Typical! Just as I hit the send button on last week’s email, the biggest news story of the year came flying across the wires — the Berkshire Hathaway-Equitas-Lloyd’s deal.

I expect you’re a bit tired of all the analysis of the transaction(s) by now — but it’s obviously fabulous news for Lloyd’s, Lloyd’s vehicles, older names and any potential new names or institutional players, who were worried about investing previously.

And presumably Ajit Jain of National Indemnity thinks it is a pretty good deal too!

The funny thing about this one is that some of us have been talking about it for so long, we thought it would never happen.

So when it eventually came through it ended up taking us by surprise!

Three and-a-half years ago I was the managing editor at The Fleet Street Letter, the UK’s longest-running investment newsletter. One morning I got a call from one of our regular contributors, Robert Miller. I always took Robert’s calls because his investment ideas had done consistently well for our readers.

At the time the newsletter had made 100%+ gains buy recommending readers buy a number of London-quoted Lloyd’s vehicles through the exceptionally hard market of 2002, so I was all ears for the next money-doubling tip to put before the investment team.

But the idea he pitched me, whilst being ahead of its time, was something our readers had no way of making money out of, so I politely declined. Undaunted, Robert got the article published in Reinsurance Magazine instead.

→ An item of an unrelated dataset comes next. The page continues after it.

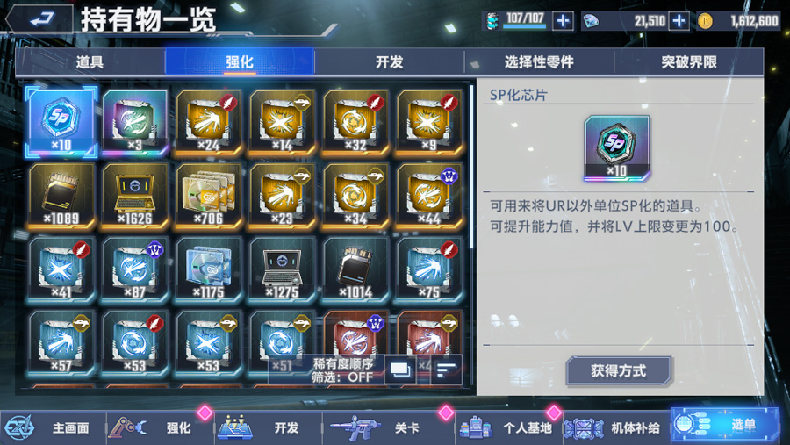This screenshot has height=445, width=790.
Task: Open the 选单 menu button
Action: (x=725, y=425)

If you are a subscriber you can read the full text of that article here:

Buffett Lloyd's article 2003

And if not — here are some of the juicy bits:

“One intriguing possibility is that Berkshire might make a bid for Equitas, the company running off old Lloyd's liabilities. This is not as fanciful as it appears. In 2000 Berkshire made what could be seen as a trial run at such a takeover when it reinsured all of CGNU's old-year London market liabilities as the latter had decided to concentrate on life assurance“.
And what was in it for Berkshire Hathaway back then?

Here’s what Robert thought was the reason why:

“A mutually attractive deal might have the following characteristics:

The reinsured Names would receive reinsurance with a limit of, for example, £1.2bn (compared with the surplus of £700m) underwritten by one of the strongest reinsurance companies in the world. In exchange, Berkshire would have Equitas's bond market portfolio, which it could use in whole or in part to make the acquisitions of high-quality businesses that are such a feature of Berkshire's annual reports. Berkshire would also be able to obtain a higher return than Equitas's large bond market portfolio.

Berkshire is perhaps one of only two or three reinsurers that have the combination of size and balance-sheet strength to contemplate such a deal”.
Fast forward to today and the names have eventually done much better than what Robert envisaged.

Do remember where you read all about such things first!